Crohn’s disease is an inflammatory disease of the gastrointestinal tract. In the past 25 years, there have been several advancements in therapeutics to treat this condition. How does one position therapies to treat patients with Crohn’s disease? According to experts, therapy for the disease needs to be tailored as a patient-centered approach. To learn more about optimal positioning of agents as first- or second-line therapies in treating Crohn’s disease, Medscape spoke with Waseem Ahmed, MD, assistant professor of medicine, Crohn’s and Colitis Center; Division of Gastroenterology & Hepatology, University of Colorado School of Medicine, Aurora, Colorado; and Adam S. Cheifetz, MD, director of the Center for Inflammatory Bowel Disease, Beth Israel Deaconess Medical Center, and professor of medicine, Harvard Medical School, Boston, Massachusetts. Read on for their insights.This interview has been edited for length and clarity. 
Several gastroenterology societies regularly contribute guidelines regarding both the medical and surgical management of Crohn’s disease. These include guidelines from the American Gastroenterological Association, the American College of Gastroenterology, and the European Crohn’s and Colitis Organisation, among others. Clinicians, however, cannot rely solely on these guidelines, according to experts. 

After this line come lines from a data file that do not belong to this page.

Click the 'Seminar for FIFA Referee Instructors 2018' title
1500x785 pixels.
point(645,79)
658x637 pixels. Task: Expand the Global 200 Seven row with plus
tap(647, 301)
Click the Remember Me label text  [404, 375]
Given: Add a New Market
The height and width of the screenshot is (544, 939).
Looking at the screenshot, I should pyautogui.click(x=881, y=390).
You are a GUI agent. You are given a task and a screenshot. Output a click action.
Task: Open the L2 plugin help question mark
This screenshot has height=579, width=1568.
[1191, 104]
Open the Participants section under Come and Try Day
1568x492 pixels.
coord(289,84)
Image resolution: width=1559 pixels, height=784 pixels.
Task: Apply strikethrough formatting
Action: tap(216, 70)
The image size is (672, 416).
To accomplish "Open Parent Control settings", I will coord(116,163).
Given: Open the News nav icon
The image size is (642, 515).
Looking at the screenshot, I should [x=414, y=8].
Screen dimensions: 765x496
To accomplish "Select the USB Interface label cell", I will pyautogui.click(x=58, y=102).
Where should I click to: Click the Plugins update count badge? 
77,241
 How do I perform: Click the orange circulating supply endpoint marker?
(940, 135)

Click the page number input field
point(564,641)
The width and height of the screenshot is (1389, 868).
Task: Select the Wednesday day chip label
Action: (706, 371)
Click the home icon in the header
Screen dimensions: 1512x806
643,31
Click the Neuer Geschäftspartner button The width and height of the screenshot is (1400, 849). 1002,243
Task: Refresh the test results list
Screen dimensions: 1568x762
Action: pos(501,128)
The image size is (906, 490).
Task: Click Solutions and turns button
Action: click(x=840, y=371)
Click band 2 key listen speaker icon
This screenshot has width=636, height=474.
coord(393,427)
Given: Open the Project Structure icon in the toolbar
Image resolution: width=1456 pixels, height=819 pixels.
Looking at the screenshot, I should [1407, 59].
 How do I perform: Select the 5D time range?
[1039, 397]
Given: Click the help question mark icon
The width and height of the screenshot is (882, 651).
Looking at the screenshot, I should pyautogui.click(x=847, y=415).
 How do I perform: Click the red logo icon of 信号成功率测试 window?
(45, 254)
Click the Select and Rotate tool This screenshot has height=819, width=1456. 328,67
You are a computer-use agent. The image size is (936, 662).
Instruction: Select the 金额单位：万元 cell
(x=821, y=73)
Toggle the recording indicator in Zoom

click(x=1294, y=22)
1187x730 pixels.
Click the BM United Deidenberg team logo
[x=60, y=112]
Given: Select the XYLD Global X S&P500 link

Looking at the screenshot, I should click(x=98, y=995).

“While guidelines are evidence-based and are recommendations from experts in their respective fields, [Crohn’s] patients should be managed on an individual basis rather than simply a standardized approach. Shared decision-making, an approach of integrating patient perspectives and preferences into medical decision making, in conjunction with guidance from the medical team, is preferred,” said Waseem Ahmed, MD. “The field of IBD continues to rapidly change, and so it is further difficult to solely rely on guidelines for guidance with the regular development of practice-changing breakthroughs in IBD.”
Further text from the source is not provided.